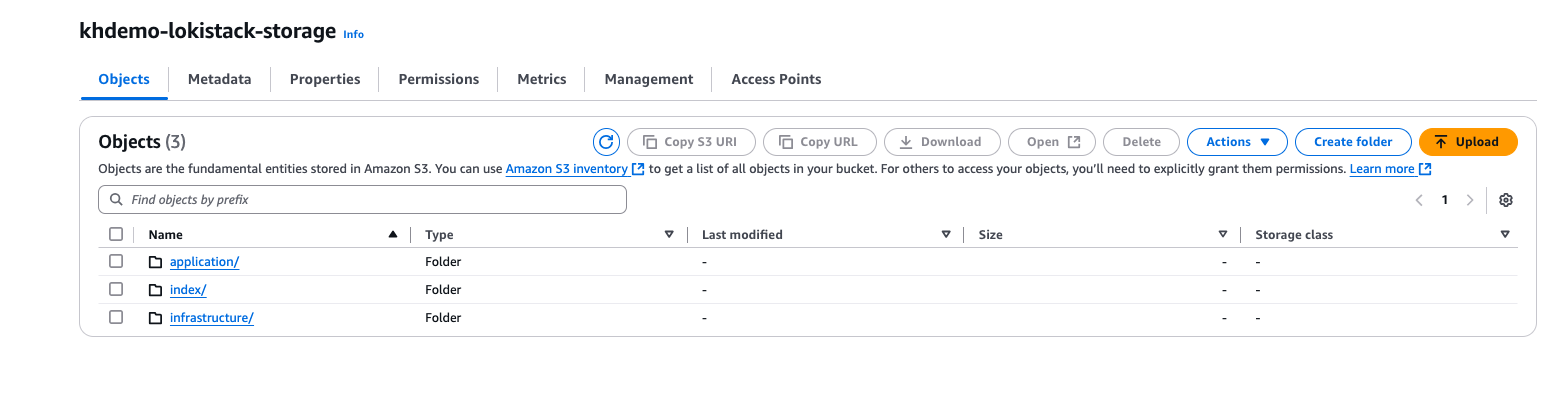1567x417 pixels.
Task: Sort by Name ascending arrow
Action: tap(393, 235)
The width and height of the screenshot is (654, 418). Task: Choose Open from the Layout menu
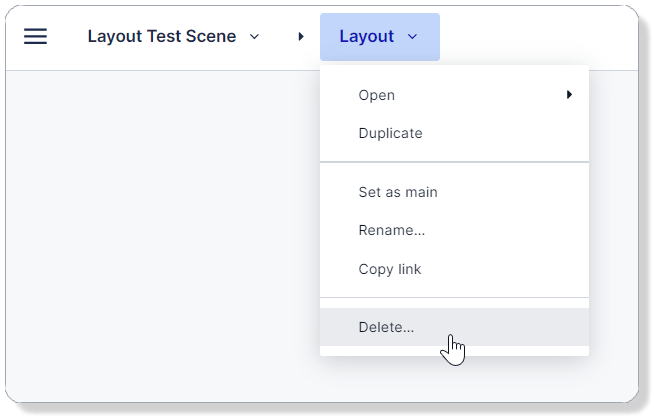click(x=377, y=96)
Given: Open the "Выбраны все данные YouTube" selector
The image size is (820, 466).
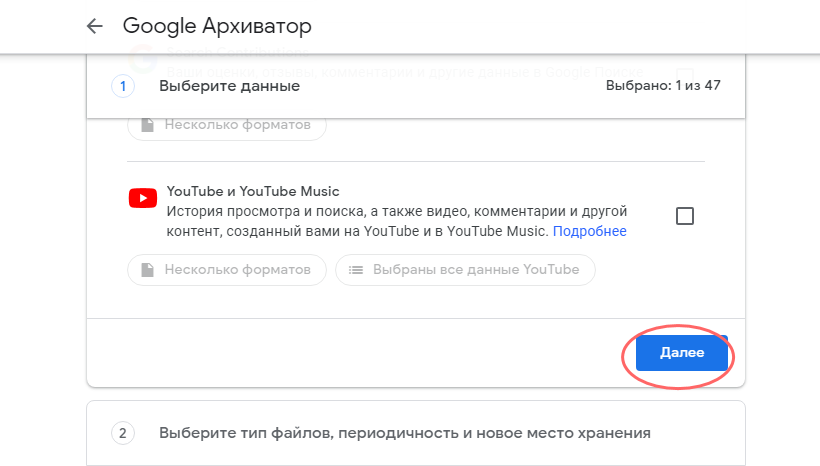Looking at the screenshot, I should tap(465, 270).
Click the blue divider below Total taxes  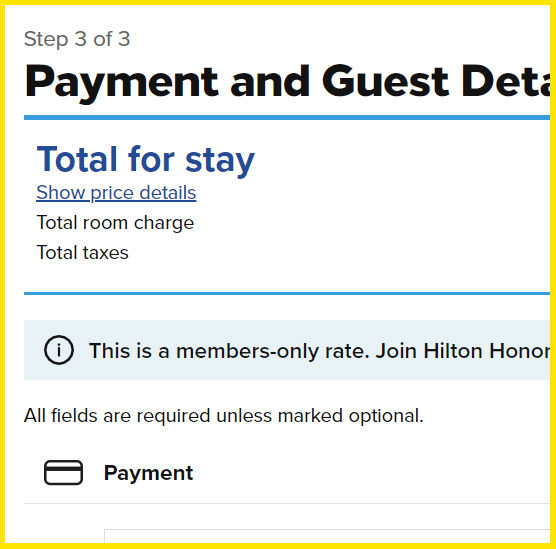[287, 293]

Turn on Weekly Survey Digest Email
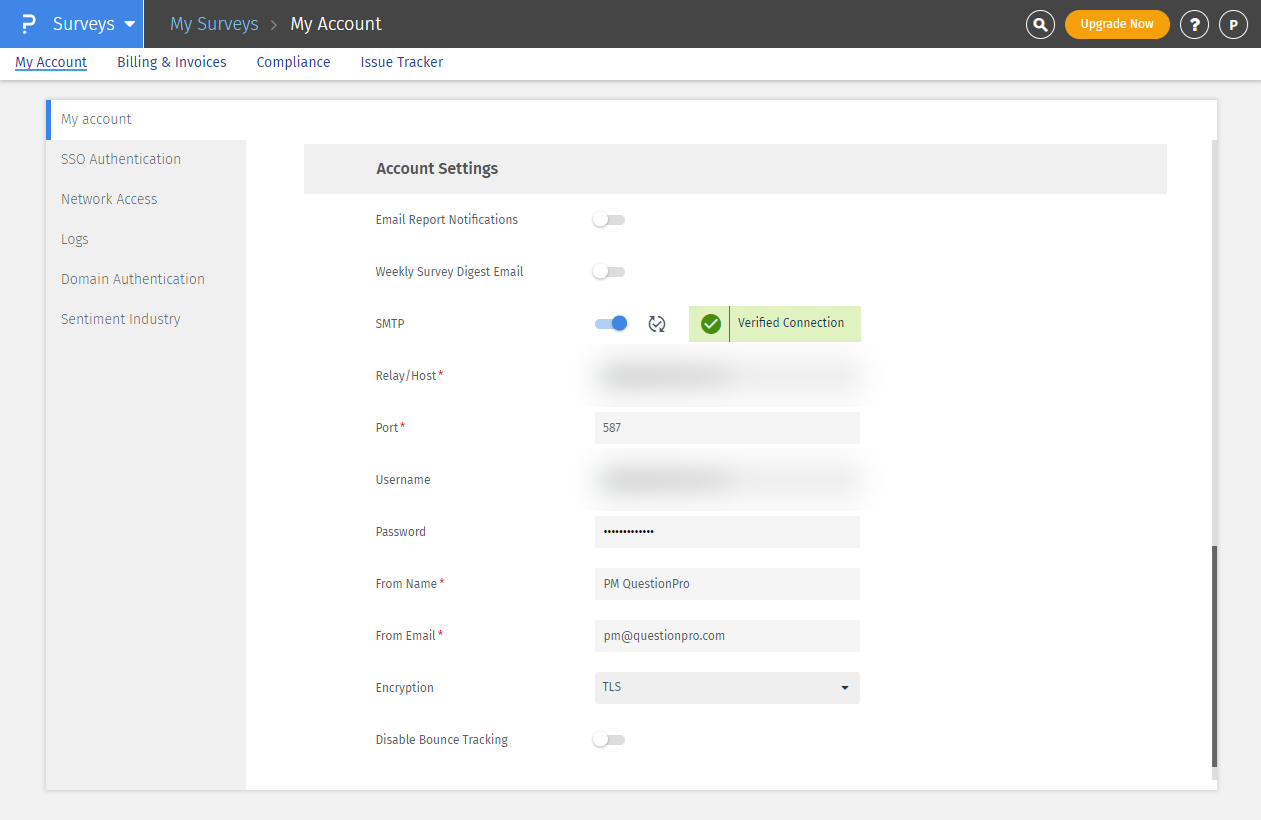click(x=608, y=272)
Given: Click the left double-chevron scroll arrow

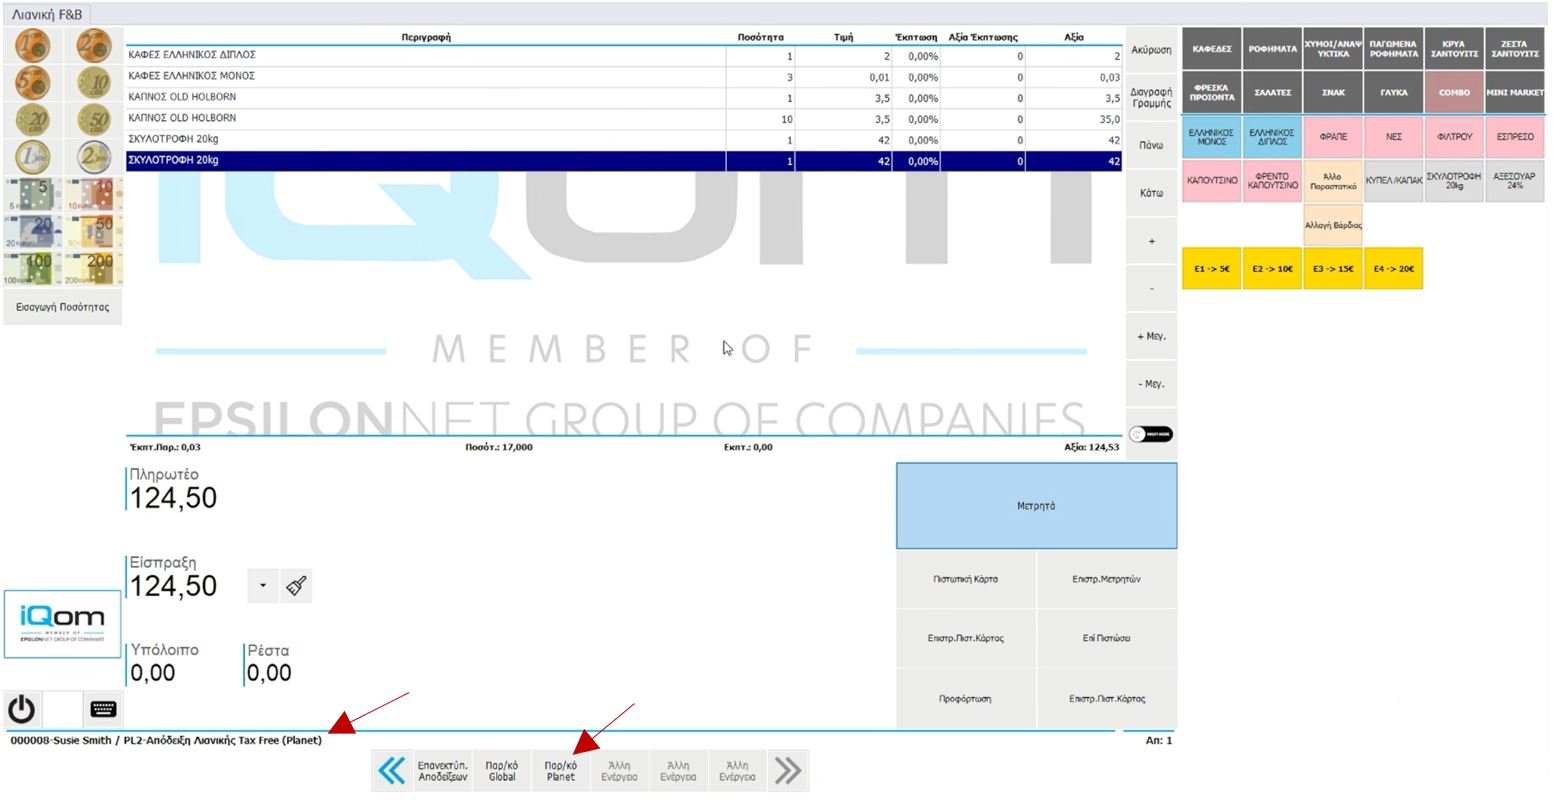Looking at the screenshot, I should 391,770.
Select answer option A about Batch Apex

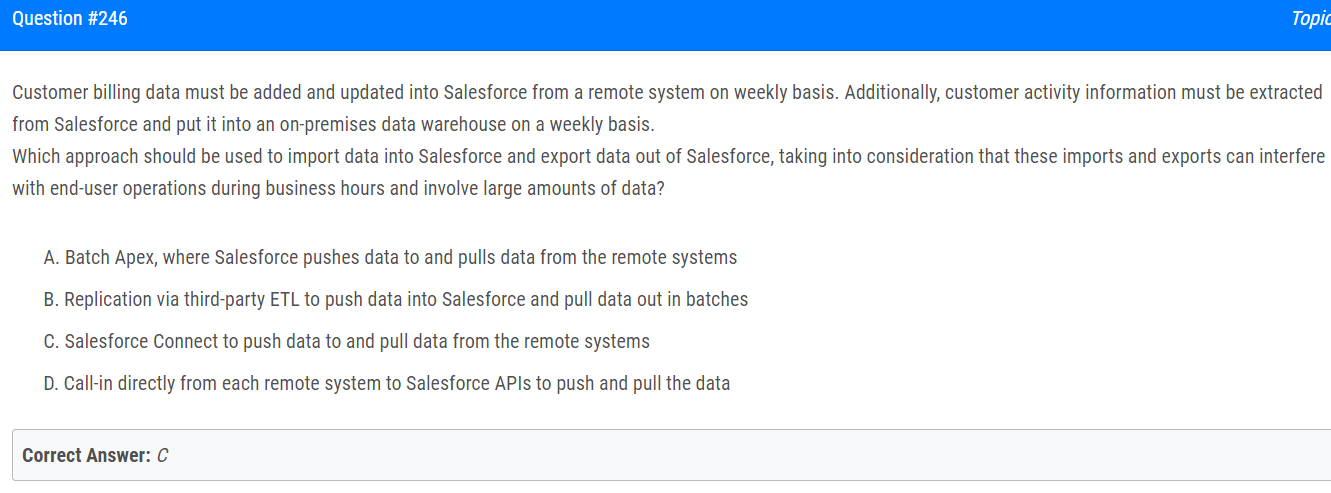[x=390, y=258]
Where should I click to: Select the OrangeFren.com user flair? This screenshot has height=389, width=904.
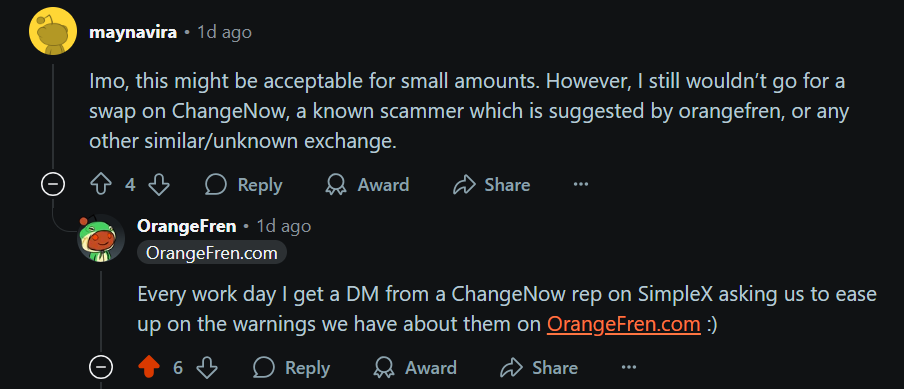pos(212,252)
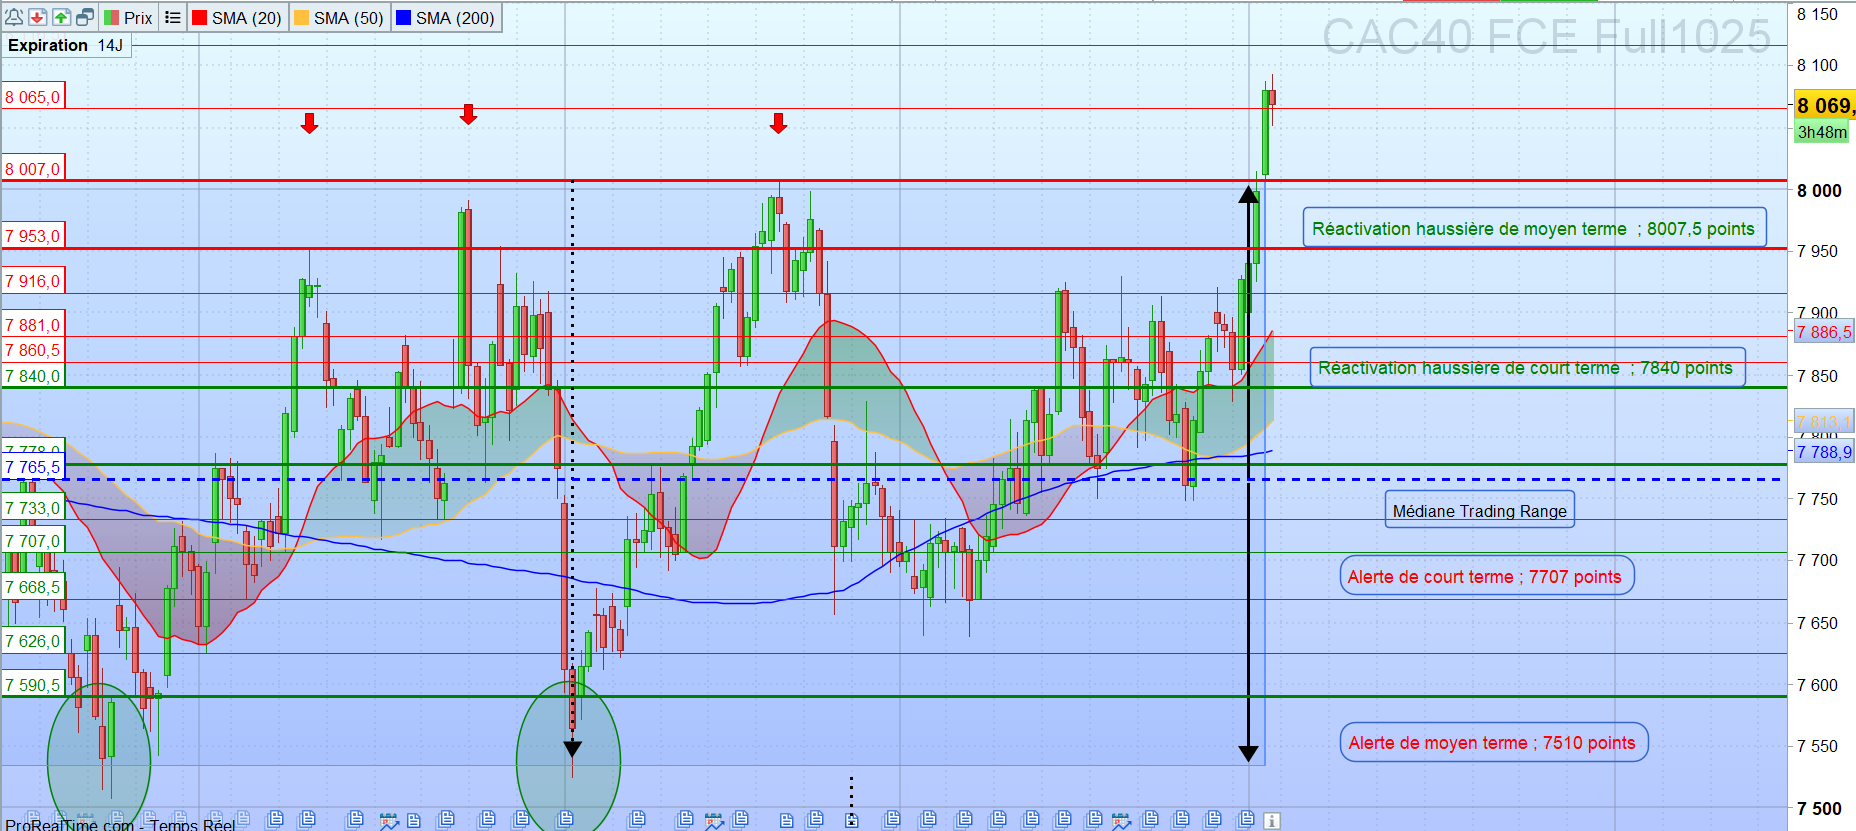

========================================

◆ Task directions
With pictures excluded, the lines running from the one containing "Given: Click the" through the last line of the records above are to be restated exactly and in full.

◆ Written solution
Given: Click the left double-chevron scroll arrow

Looking at the screenshot, I should 391,770.
Select answer option A about Batch Apex

[x=390, y=258]
Where should I click to: Select the OrangeFren.com user flair? This screenshot has height=389, width=904.
pos(212,252)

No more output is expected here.